Here's a collective message for all writers out there: your best work will look like your childhood scribbles.  It will never get better, and generally get so much worse as time passes.  Your familiarity, your knowledge of the entirety of the work will make every word seem like it was plucked from the bottom of the creative barrel.  Words that may be splendorous to the populace, will seem passing to your eyes.  And the frustrations will mount.

We do run out of creative thoughts.  I'm not going to lie and say the well within ourselves will never run dry. It shall, and we shall continue writing, and it will be terrible.  But too often we do not draw deep enough, do not go far enough, because for the most part our writings will go unread, our thoughts unspoken, and our dreams unfulfilled.

For any reading this not writing, or performing, or creating, please understand that what you see of our creative selves is the barest sliver of our being.  We try desperately to hide our thoughts as we fling them through the air, hoping that only the best will sail away.  Most writers live in the constant fear that the entirety of their thoughts will be published, will be read by the world.  And that is a darkness, real or imagined, that we perceive in ourselves.  That is why many have writers' block.

There's a problem, and it has been identified.  Great, what's the solution?  What is the curative for this self-inflicted wound?  Simple: being.  Talking.  Doing.  In a word: verbs.

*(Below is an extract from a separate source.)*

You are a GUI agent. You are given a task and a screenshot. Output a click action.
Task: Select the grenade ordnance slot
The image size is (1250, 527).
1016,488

Verbs are the lifeblood of creativity.  Actions, life, the lifeblood of creativity are all described in verbs.  Going out with friends.  Getting so drunk you fall over.  Walking reading playing talking praying laughing weeping living.  These verbs fill us with experiences, with emotions that we can translate into thought and beauty.  Just go out there and live, in whatever way your please.

My goal each day is simple.  Write five hundred words a day, of something.  Today, I've succeeded.  Tomorrow, maybe not.  But every day needs verbs that do not start with sleep, or eat, or watch.  Writing is a by-product of life, and enhances its cause to the fullest effect.  Writing is life's grace.

Hmmm...I think this might actually have some merit.